The foundation’s role will be to determine the future of Bellosguardo, the estate located on the bluffs overlooking Santa Barbara’s East Beach. It was owned by the late Huguette Clark, who died in 2011 after leaving the property and an eclectic collection to a new foundation with a mandate to foster the arts.

Named to the board were a number of well-known tri-county community figures including Anne Towbes-Smith, Peter Jordano, Morris Jurkowitz, Sandi Nicholson and Jim Petrovich. Others include representatives of the Clark family, the Corcoran Gallery of Art, Robert Day, who chairs both the Keck Foundation and Trust Company of the West in Los Angeles, film and television producer Dick Wolf and Jim Hurley, retired attorney to Huguette Clark.

The foundation remains very much an organization in formation.
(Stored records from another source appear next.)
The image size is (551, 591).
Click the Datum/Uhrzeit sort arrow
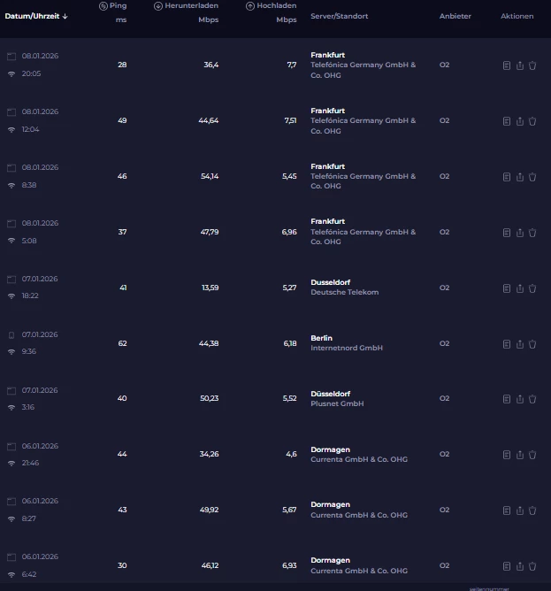(x=65, y=17)
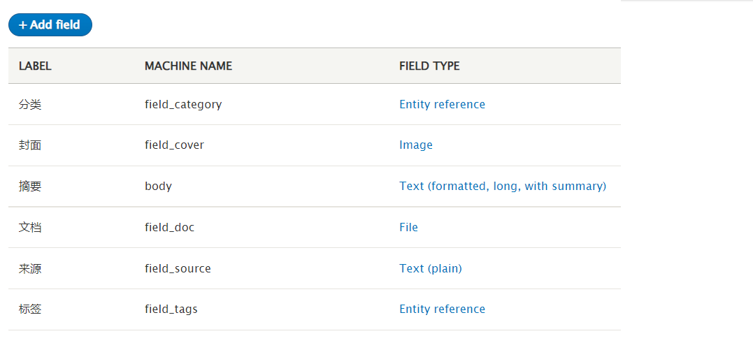This screenshot has width=753, height=343.
Task: Select the 封面 label cell
Action: [x=30, y=145]
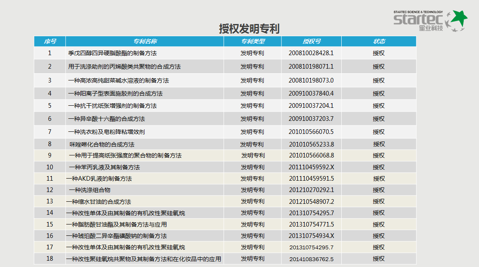Click the startec logo wordmark text

[417, 19]
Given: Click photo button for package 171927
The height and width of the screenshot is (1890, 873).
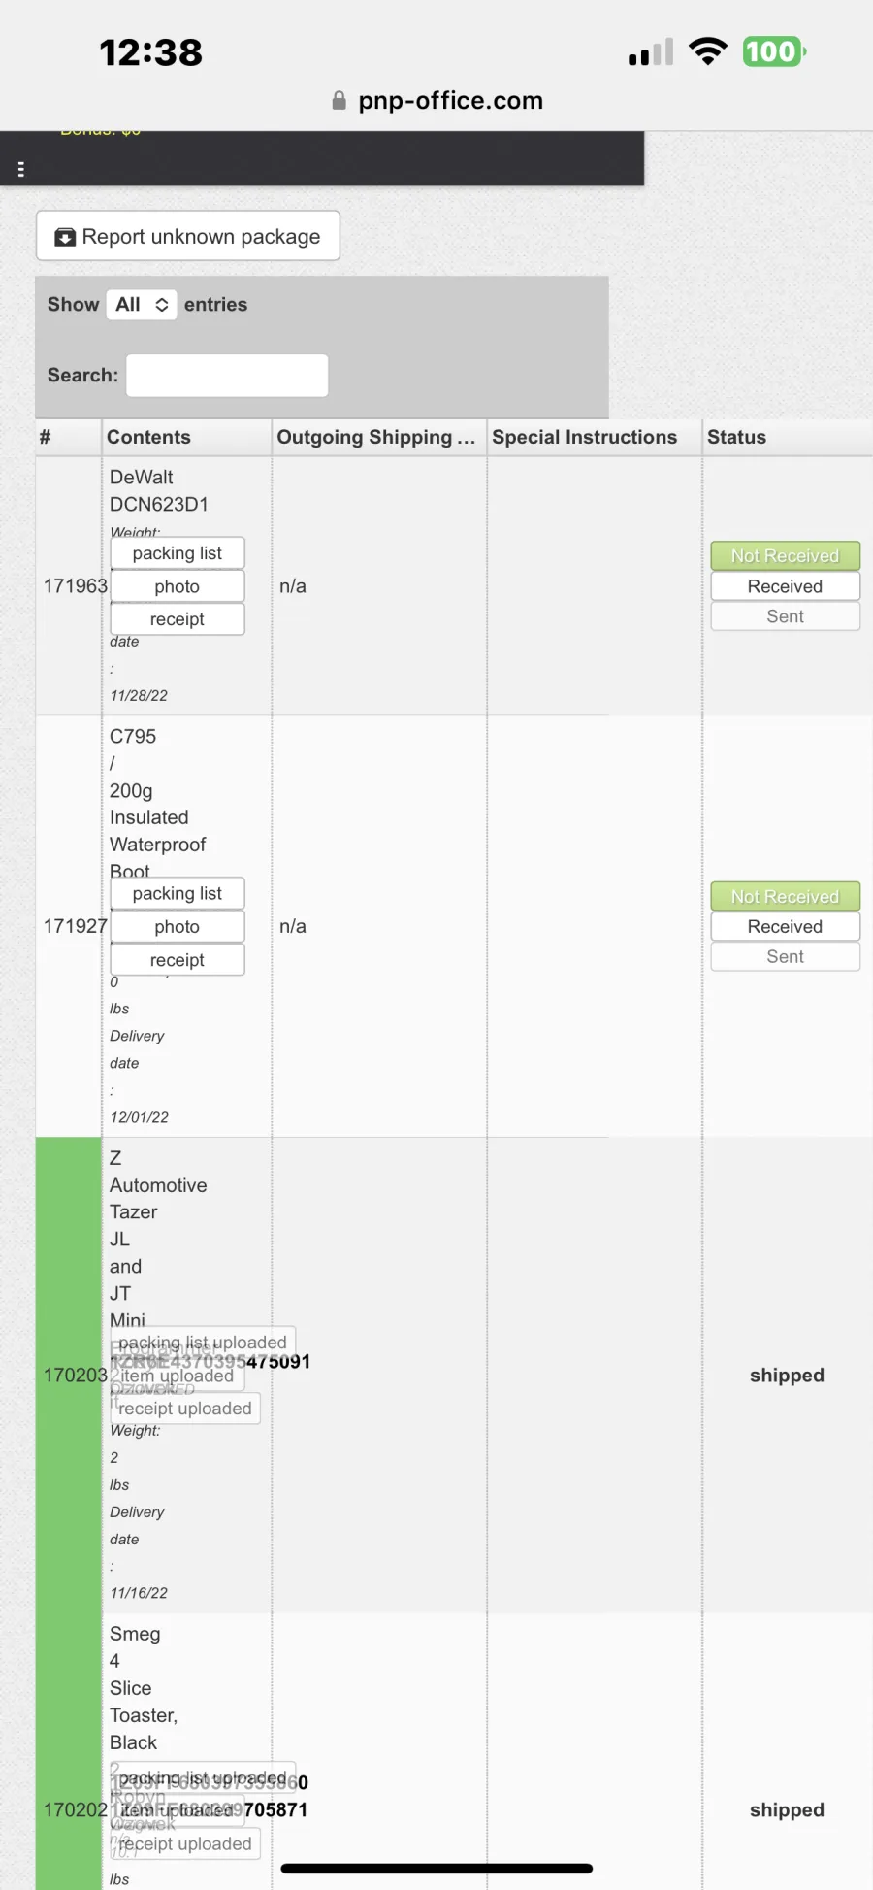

The Santa Barbara Independent reports that at least a year of work remains to straighten out arrangements between the estate and tax collectors.

Meanwhile it remains far from clear whether there is a consensus among community stakeholders about how a museum located at the estate might work in terms of public access and traffic management, providing funds for maintenance and operations at the estate and finding appropriate levels of staff to maintain the gallery.

Fortunately the board includes heavy-hitters such as those named above as well as Stephen Clark, vice president and general counsel at the J. Paul Getty Trust, who can guide the creation of a new museum.

The naming of board members is an important step in advancing the legal settlement with the New York Attorney General, family members and the New York Public Administrator’s office.

But the same question remains unanswered: Is there a reasonable chance that a new museum and arts education center can reasonably be created within the limits of the Bellosguardo property as it currently exists? Until we have a framework for an answer, the future of Bellosguardo is as big an enigma as Huguette Clark herself.